In my view, the biggest problem on Ciao is the sensitivity to lower ratings and the impact on an opinion’s archive ranking. It only use to take one rating less than VH to see an opinion plummet from top spot in the archive to the lower depths of the pecking order thus denying the opinion potential reads in the future. Curiously, this never used to play a major part in a review winning a diamond award as there were plenty that had a handful of non-VH ratings that would win. Whether the solution is that the system should be more robust around the impact of lower ratings, I really don’t know but, from memory, this was the main issue folks had with getting lower ratings and all the kafuffle that went on because of it. I know that it was, and still is, prevalent for writers to challenge those that had given the rating to have another look at a revised review by the writer concerned. This doesn’t appear to happen on Dooyoo so much and we need to examine why that is. Of course, if profiles are set up in the same way on Ciao as they used to be with ratings given and received open to public scrutiny then there is a danger that these statistics can be used to label people as harsh raters/fluffy raters etc and herein may lie another problem.
***Rating on Dooyoo***
Things are a bit different in Dooyoo land. With a not useful/somewhat useful/useful and very useful, we only have 4 options other than nominating those opinions we feel warrant a crown (which carries a crown gif and an extra 1500 miles as an award if the review gets awarded a crown). Again, the main idea behind ratings is to put the opinion into some kind of pecking order although whenever I’ve wandered through the archive, I do wonder whether that’s actually the case any more as reviews don’t seem to be in any particular order other than chronological by category. Ratings received are displayed in personal profiles and a recent addition appears to be to show the number of crowns won too. Interestingly, ratings given aren't shown as a statistic and so members aren’t subjected to the same kind of indignation that they are on Ciao along with the lesser impact of receiving something other than the top rating.

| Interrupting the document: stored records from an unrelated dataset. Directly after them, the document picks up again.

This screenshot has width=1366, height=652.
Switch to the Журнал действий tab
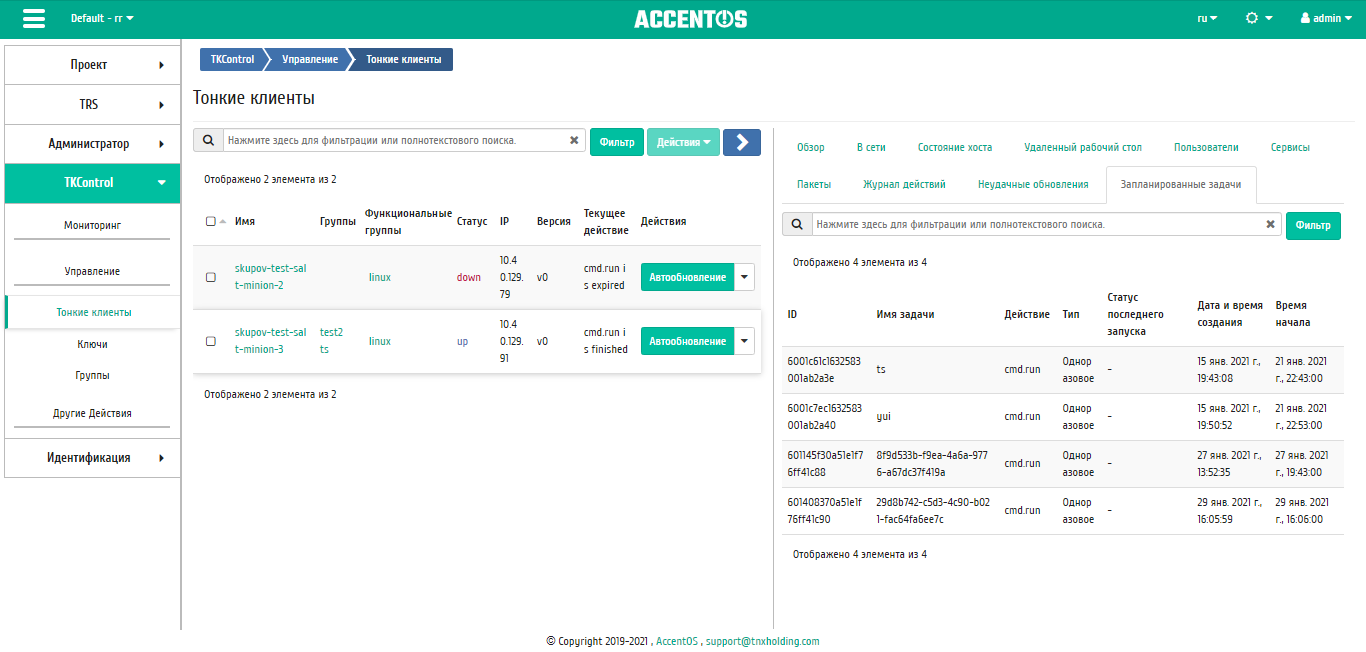[x=904, y=184]
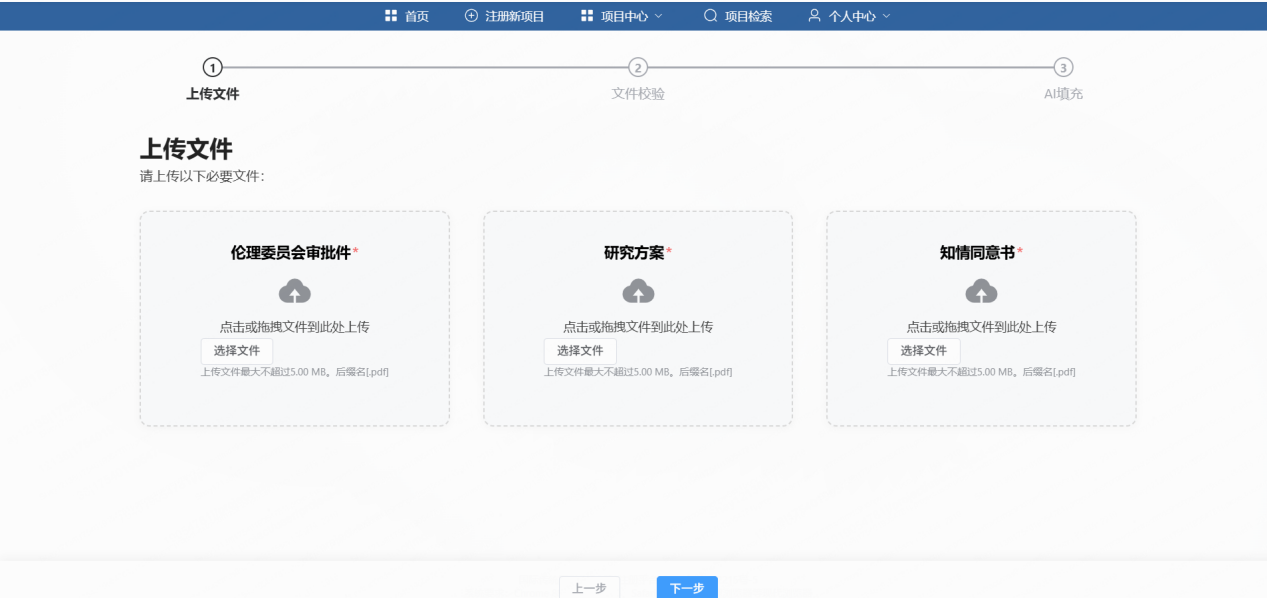The image size is (1267, 598).
Task: Click the 下一步 button
Action: pyautogui.click(x=687, y=588)
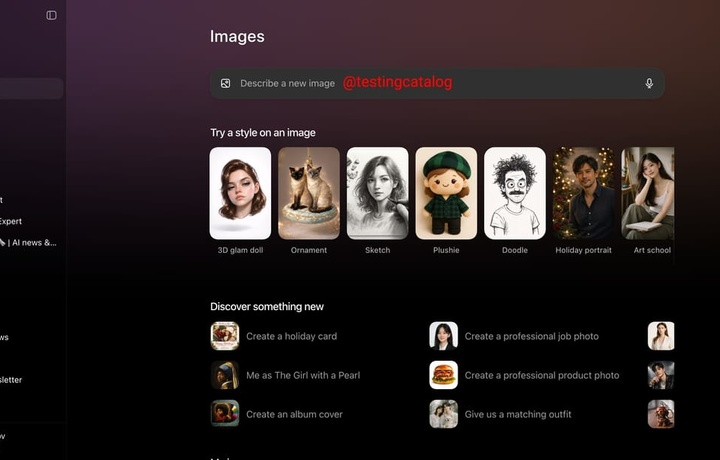720x460 pixels.
Task: Click the microphone voice input icon
Action: pos(649,84)
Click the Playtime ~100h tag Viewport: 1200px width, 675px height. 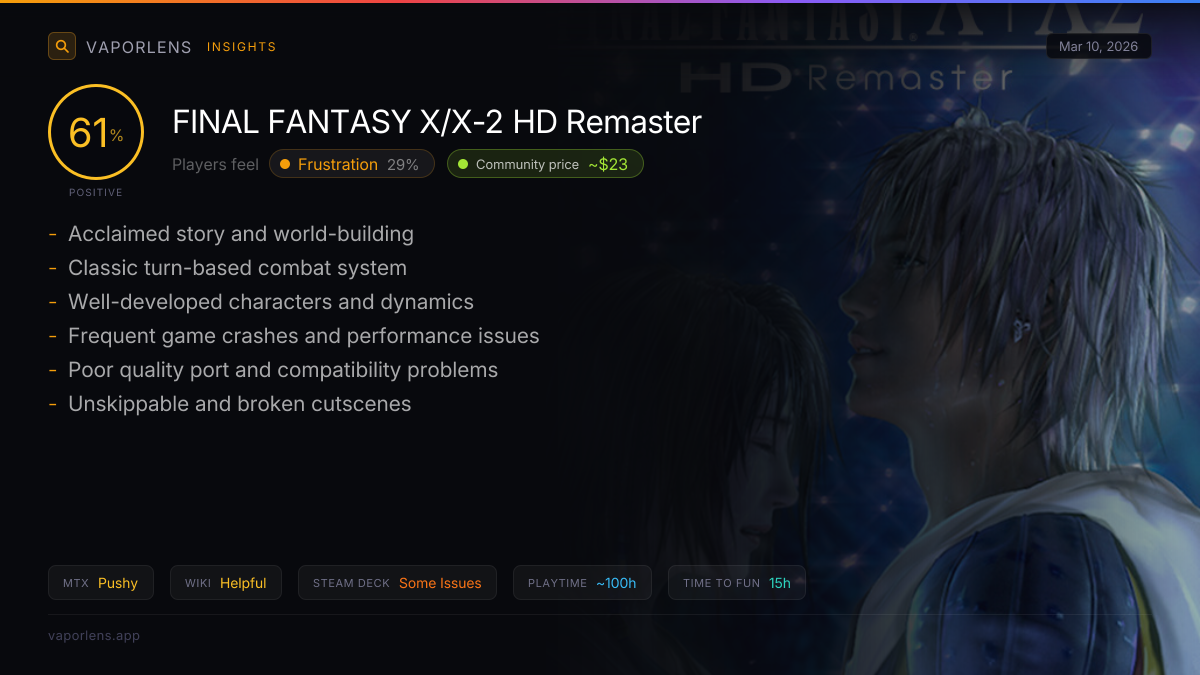(x=582, y=583)
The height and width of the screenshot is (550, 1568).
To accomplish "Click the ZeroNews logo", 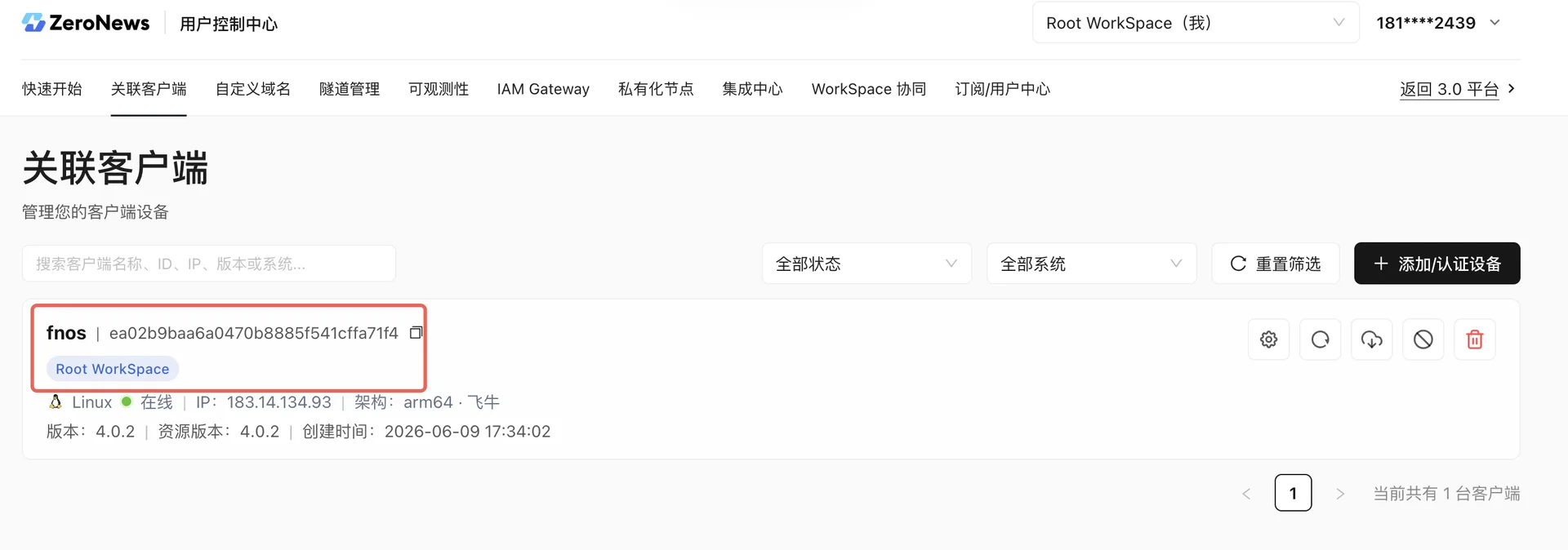I will coord(86,23).
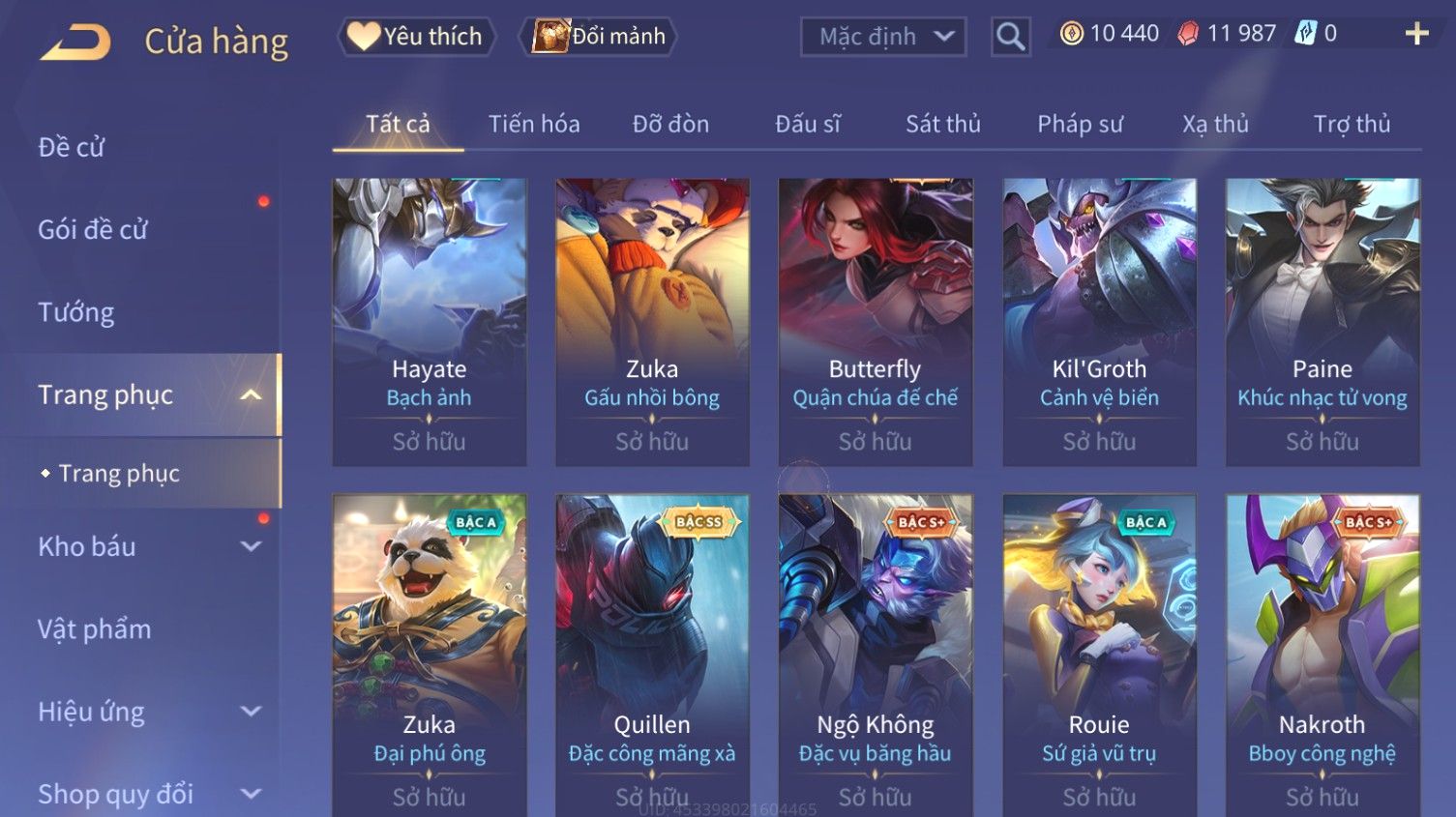This screenshot has height=817, width=1456.
Task: Select the Tiến hóa tab
Action: pyautogui.click(x=534, y=124)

Crown awards aren’t affected either with the kudos going to reviews that routinely get the occasional “U” as well as the customary string of “VU”
Dooyoo has the same issues like "revenge ratings" that Ciao does i.e. a tit for tat rating given based on animosity rather than what the opinion deserves and the mechanisms are in place to deal with this through Dooyoo and Ciao abuse departments. Certainly, it would be fair to say that Dooyoo abuse has got its act together recently with a slew of writers being kicked off for skimming or giving recipricol clicks as Dooyoo HQ now run a program on Monday mornings that shows up the cheats. In theory, this should leave behind those members genuinely interested in actually reading and rating properly.
***Rating on Helium***
For anyone that hasn’t discovered www.Helium.com yet, it’s a US knowledge based site that allows members to post articles on just about anything. You get 1 cent per read and the lure is the fact that, potentially, you could be read by a wider audience. Ratings are a curious affair on Helium. I’ve been a member for just a few weeks and, from what I’ve seen, basically you post a review and then get invited to rate opinions which are put in front of you. They can be on any subject and you are usually confronted with two, side by side, and asked to determine which is the better of the two on a sliding scale given to the rater. I haven’t seen any other form of feedback yet; certainly in terms of comments and the ability to rate opinions in categories of your choice. This is a far cry from the systems in place at Ciao and Dooyoo and may be in its infancy with the site being relatively new. As a consequence, threads have popped up in satellite forums with writers appealing for feedback with the result that these links to their opinions have garnered hits and generated an income albeit nominal based on my own experience so far!
***Conclusion***
There doesn’t seem to be a perfect rating system anywhere and this aspect of consumer opinion sites will always be a rich source of debate. If I was pressed I would say that Dooyoo has the fairest set up due to the robustness of its system with not the same sensitivity to lower ratings that Ciao has and the ensuing shenanigans that come with rating other than VH. Dooyoo appears more clear cut around its purpose too. With Ciao’s café encouraging creative writing and Helium’s blurred definition as to what it wants to be, Dooyoo gets predominantly product/experience based reviews that takes away that greyer aspect of what opinions are about overall. Personally, I love writing creatively but have found other outlets outside the remit of sites like the above that are dedicated to the cause rather than including it as a fillip to its writing community but possibly confusing the issue as a result. Notwithstanding, I always enjoyed reading many of the opinions in the Ciao Café.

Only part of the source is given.